If you have service-connected back pain and you experience numbness, tingling, pain, or weakness shooting down your legs or arms, you may be living with radiculopathy — and you may be leaving thousands of dollars per year in VA compensation unclaimed. Radiculopathy is not just a symptom of back pain: it is a separately ratable disability under its own diagnostic codes, rated independently from the spine condition that caused it. Adding bilateral radiculopathy to a 40% back rating can increase your combined VA rating from 40% to 60% — a difference of more than $655 per month. This guide explains what radiculopathy is, how it is rated, how to establish secondary service connection, and what you need to file a winning claim.
Ratings governed by 38 CFR § 3.310 — Secondary Service Connection. See also: DC 8520 — Paralysis of the Sciatic Nerve.

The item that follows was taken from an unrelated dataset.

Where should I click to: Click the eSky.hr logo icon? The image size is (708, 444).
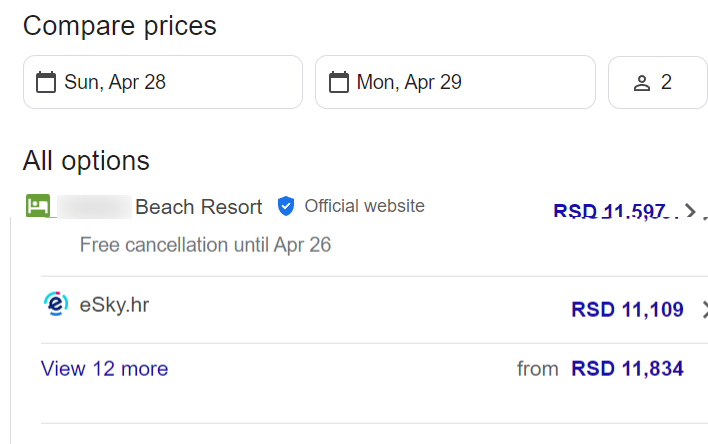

Radiculopathy occurs when a nerve root — the point where a spinal nerve branches off from the spinal cord — becomes compressed, irritated, or inflamed. The result is pain, numbness, tingling, or weakness that travels along the nerve's path into the extremities.
In the lower back (lumbar spine), compressed nerve roots cause symptoms down the legs and into the feet — this is what most people recognize as sciatica. In the neck (cervical spine), compressed nerve roots cause symptoms down the arms and into the hands and fingers.
The most common causes of radiculopathy include:
All of these conditions are common sequelae of the types of spinal injuries veterans sustain during service — from load-bearing rucksack wear, parachute landings, vehicle accidents, blast exposure, and physical training injuries. Veterans whose spines have been rated by the VA for these conditions frequently develop radiculopathy as the spine degenerates further over time.
Here is the key legal and regulatory distinction that most veterans miss: back pain and radiculopathy are rated under entirely different diagnostic codes.
Your lumbar spine condition is rated under the General Rating Formula for Diseases and Injuries of the Spine (DC 5235–5243), based on range of motion measurements and other spine-specific criteria. The maximum you can receive under those codes — even for a completely fused spine — is 100%.
Radiculopathy, however, is rated under the Peripheral Nervous System (DC 8510–8530) based on the degree of paralysis or functional impairment in the affected nerve. The VA does not consider radiculopathy to be "included" in the back pain rating — it is a distinct neurological disability affecting a different organ system (the peripheral nervous system, as opposed to the musculoskeletal spine).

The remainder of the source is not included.